Infatti il governo dei papà dice che se hai una pensione troppa è male, vai punto. Anche se quella pensione te la sei pagata e lavorata. Invece se hai una pensione poca, anche se gonfiata, un po’ arraffata e molto poco pagata in contributi, quella pensione è santa perché poca. Dove sta il troppo e il poco? Ma che domande! Sta nella saggezza dei papà.

Papà, governo dei papà che sta preparando come è d’uso la paghetta peri suoi figli cittadini. Al concetto e alla sostanza di paghetta corrisponde l’idea del reddito di cittadinanza. Figli che si aspettano di essere assunti da papà governo se lavorano ad Alitalia o Ilva. E magari papà governo assumerà anche quelli che non lavoreranno più nei cantieri Tav che va a chiudere.

Perché il governo dei papà è prudente, cauto, magari un po’ ansioso. Sa che la velocità è un pericolo. Quindi che cos’è questa voglia adolescenziale di treni veloci, autostrade, porti? Magari centrali di energia! Giocattoli costosi e inutili e pericolosi. I papà dei cittadini figli staranno attenti e che i ragazzi non si facciano male.

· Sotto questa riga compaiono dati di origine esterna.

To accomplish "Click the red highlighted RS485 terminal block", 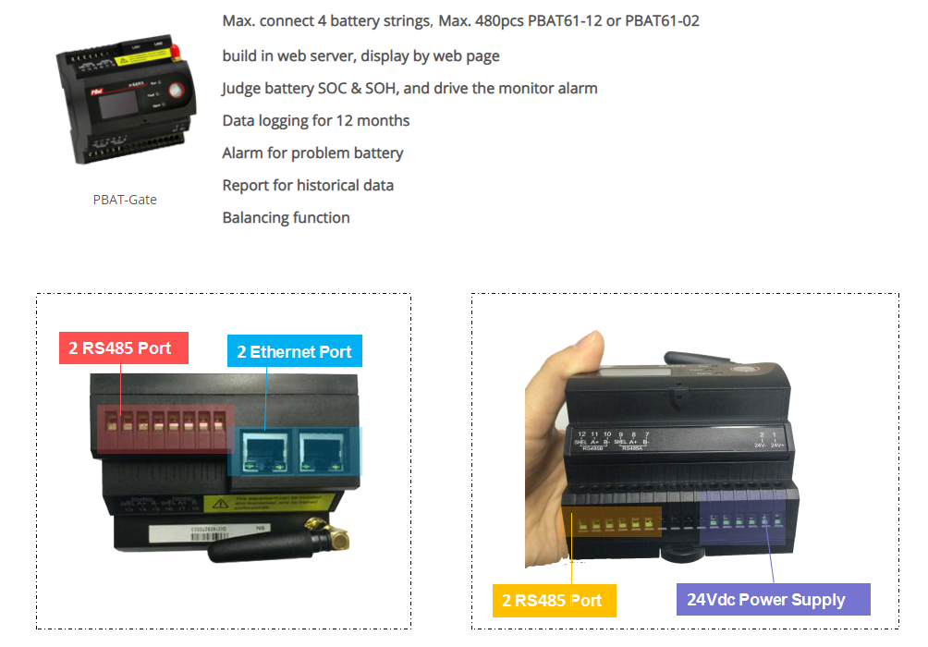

Paghetta e…a letto presto. E comunque la sera non si tira tardi. Un sociologo, De Rita, spesso e troppo affascinato dalla società civile, quindi non sospettabile di umori radical chic, ha appena scritto che il Grande Rancore va a spiaggiarsi in Grande Appiattimento. Paghetta per tutti, paghetta uguale per tutti, tutti figli di papà governo, no alla vita moderna e la sera a letto e a casa presto. La cortina  della mediocrità protetta come stile e misura di vita. Per questo e a questo servono papà Matteo, papà Giuseppe e anchezio Luigi.